[Supplied material — start]

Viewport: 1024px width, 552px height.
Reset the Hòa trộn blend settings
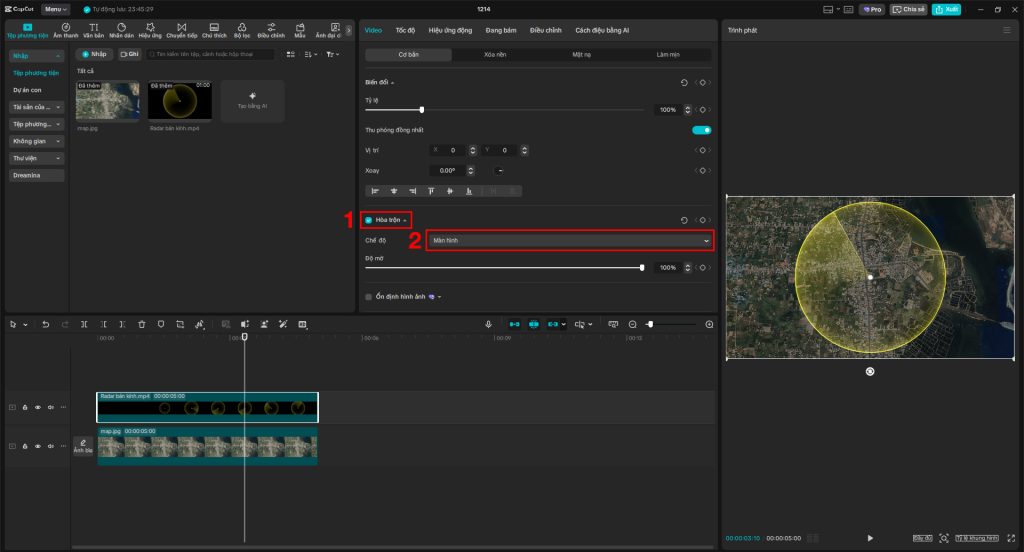click(684, 220)
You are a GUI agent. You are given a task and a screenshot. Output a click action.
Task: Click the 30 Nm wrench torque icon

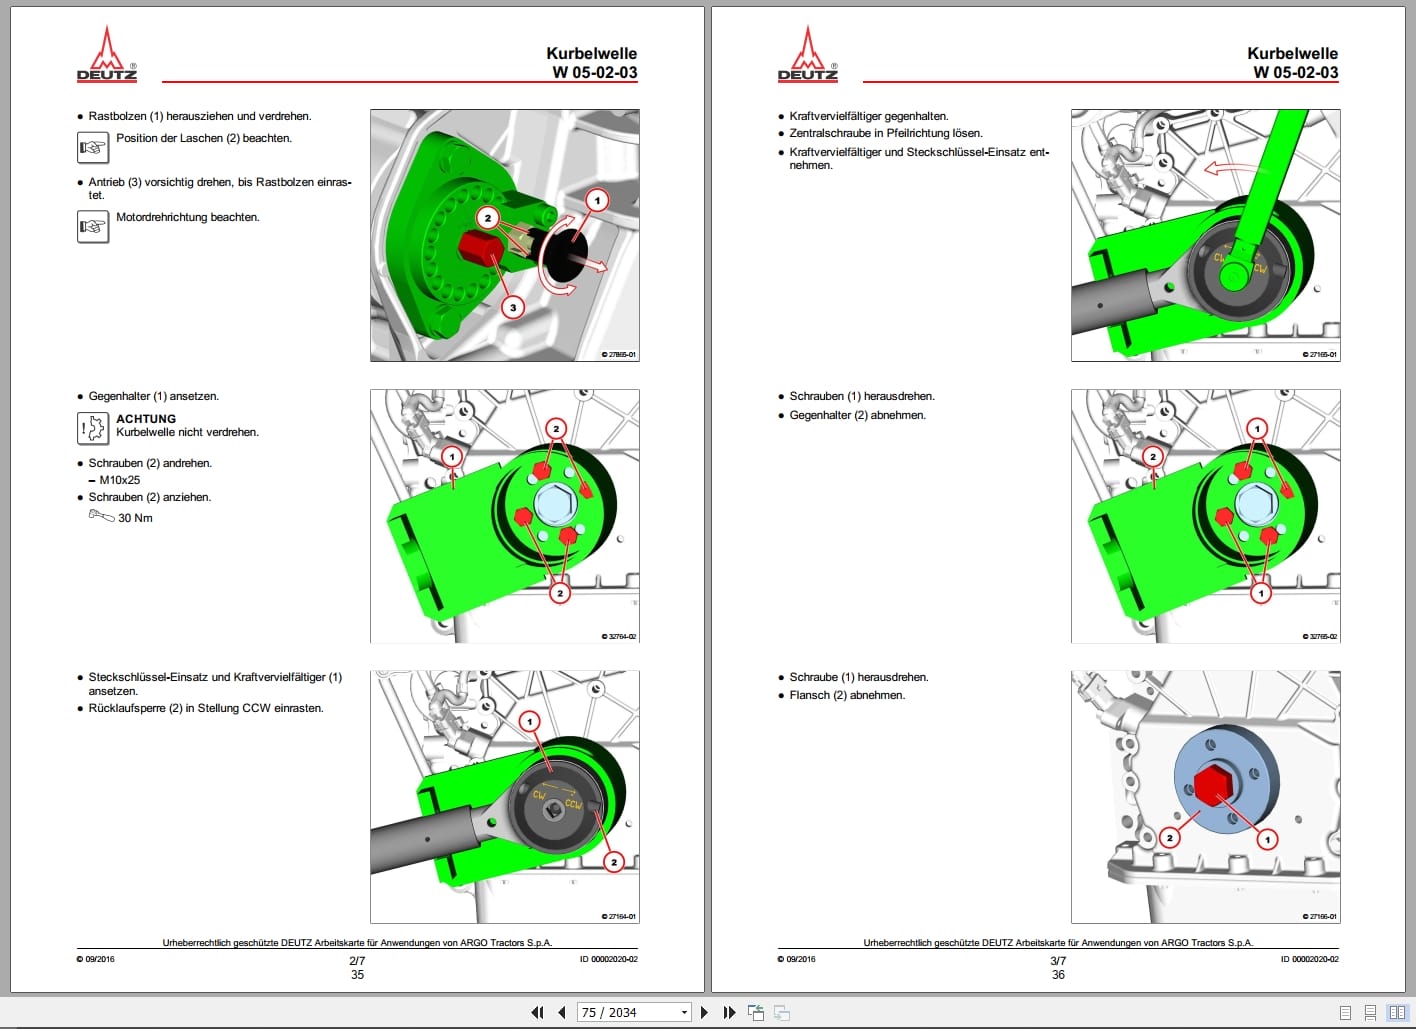(x=100, y=517)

[Supplied material — finish]

Work to complete. Copy the lines from the line that contains "Reset the Hòa trộn blend settings" through the end of the records, exactly and with nothing added; leave the pictures out.

Answer for the task.
Reset the Hòa trộn blend settings
click(684, 220)
You are a GUI agent. You are given a task and a screenshot. Output a click action.
Task: Click the 30 Nm wrench torque icon

(x=100, y=517)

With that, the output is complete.